Le comité d’instrument de défense commerciale de l’union Européenne s’est réuni ce jeudi 12 septembre pour décider s’il fallait s’opposer ou non à la proposition de la Commission Européenne d’imposer une taxe antidumping sur les engrais originaires des USA, Trinité-et-Tobago et de Russie. Si la Belgique a voté en faveur des agriculteurs suite aux démarches entreprises par la FWA puis par l’Agrofront, nous regrettons que les autres nations n’aient pas suivi cette position conduisant à une augmentation des coûts de production pour les agriculteurs européens de 2.8 milliards d’euros sur les cinq prochaines années.

 

Aurélie Noiret

En faisant le choix de ne pas s’opposer à taxe antidumping sur les solutions azotées proposée par la Commission Européenne, les représentants de nombreux Etats Membres ont fait le choix de privilégier quelques fabricants est-européens incapables de fournir le marché, et ce au détriment de ses agriculteurs.

Les agriculteurs européens doivent vendre leur production à un prix aligné sur le marché mondial alors que le marché des engrais azotés est déjà protégé par des barrières douanières, avec une concurrence insuffisante et des prix anormalement élevés.

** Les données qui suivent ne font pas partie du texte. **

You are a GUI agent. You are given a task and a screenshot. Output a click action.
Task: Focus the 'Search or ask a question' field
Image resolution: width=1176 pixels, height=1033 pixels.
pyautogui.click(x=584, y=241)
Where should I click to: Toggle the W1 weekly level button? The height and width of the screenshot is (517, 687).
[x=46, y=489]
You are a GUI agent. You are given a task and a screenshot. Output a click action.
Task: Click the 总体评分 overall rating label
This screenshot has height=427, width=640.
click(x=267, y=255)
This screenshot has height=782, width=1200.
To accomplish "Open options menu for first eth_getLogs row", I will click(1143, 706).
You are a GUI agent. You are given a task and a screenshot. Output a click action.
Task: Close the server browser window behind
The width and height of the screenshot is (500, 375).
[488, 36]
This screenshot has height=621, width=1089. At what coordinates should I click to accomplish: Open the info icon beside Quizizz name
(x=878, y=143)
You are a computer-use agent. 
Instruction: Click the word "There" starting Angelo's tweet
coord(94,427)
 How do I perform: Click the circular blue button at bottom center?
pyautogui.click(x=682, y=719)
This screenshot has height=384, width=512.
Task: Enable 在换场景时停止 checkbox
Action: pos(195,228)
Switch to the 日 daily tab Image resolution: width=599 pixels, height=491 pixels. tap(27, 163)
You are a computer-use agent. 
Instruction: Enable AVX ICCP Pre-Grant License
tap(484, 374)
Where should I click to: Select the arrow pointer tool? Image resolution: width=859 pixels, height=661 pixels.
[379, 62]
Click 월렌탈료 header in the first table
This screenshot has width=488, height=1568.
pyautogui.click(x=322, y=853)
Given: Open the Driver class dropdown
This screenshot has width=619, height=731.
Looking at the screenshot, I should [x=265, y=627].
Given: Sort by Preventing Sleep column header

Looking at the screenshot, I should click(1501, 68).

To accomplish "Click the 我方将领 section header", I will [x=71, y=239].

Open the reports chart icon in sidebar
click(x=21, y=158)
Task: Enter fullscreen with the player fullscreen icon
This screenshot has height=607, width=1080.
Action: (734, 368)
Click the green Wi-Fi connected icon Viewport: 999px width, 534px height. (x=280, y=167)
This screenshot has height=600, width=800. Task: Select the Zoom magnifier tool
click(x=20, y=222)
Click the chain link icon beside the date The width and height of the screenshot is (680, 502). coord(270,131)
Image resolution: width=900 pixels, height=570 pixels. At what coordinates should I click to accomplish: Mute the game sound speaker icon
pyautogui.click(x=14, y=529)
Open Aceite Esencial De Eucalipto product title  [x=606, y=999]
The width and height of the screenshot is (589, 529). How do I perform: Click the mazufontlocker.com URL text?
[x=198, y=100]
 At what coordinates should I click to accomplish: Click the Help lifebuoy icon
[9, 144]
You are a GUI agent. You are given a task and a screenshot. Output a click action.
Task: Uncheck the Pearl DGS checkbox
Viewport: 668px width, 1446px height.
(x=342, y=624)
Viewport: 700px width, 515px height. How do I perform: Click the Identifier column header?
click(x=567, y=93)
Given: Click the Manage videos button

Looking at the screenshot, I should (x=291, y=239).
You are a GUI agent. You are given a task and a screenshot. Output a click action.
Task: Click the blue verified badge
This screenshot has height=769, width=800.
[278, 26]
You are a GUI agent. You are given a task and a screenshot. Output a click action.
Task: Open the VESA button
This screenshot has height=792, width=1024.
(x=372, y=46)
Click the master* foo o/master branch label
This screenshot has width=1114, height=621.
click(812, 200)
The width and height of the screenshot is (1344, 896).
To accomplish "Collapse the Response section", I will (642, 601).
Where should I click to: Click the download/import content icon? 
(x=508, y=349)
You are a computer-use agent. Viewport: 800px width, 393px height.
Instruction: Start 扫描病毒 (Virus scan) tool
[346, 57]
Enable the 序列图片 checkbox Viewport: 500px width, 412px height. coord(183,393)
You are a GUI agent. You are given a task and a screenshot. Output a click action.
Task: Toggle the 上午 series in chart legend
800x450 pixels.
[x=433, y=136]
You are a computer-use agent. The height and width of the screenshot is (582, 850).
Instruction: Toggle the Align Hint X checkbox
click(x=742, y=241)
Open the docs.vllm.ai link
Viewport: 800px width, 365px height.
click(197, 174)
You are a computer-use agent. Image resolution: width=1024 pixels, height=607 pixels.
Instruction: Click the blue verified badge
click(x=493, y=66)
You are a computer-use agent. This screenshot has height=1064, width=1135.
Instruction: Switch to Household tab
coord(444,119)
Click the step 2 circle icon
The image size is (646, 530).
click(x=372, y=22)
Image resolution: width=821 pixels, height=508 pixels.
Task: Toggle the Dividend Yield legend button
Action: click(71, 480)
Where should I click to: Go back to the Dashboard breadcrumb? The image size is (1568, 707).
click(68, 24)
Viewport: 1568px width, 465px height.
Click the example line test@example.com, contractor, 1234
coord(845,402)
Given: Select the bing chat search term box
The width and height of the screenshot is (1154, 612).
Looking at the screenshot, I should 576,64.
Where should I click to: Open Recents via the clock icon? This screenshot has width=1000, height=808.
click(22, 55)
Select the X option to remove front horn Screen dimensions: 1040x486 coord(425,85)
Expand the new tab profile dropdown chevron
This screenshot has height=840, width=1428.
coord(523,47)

Cette taxe est donc un coût supplémentaire pour les producteurs en grandes cultures qui subissent un prix des céréales et du sucre très faibles, importés massivement de pays moins contraignants en matière d’exigences environnementales.

En fonction des exploitations et de leur orientation technico-économique, la part des engrais peut représenter jusqu’à un quart des coûts de production. Une hausse des prix peut donc peser extrêmement lourd sur des exploitations déjà fragilisées par un contexte économique globalement très tendu.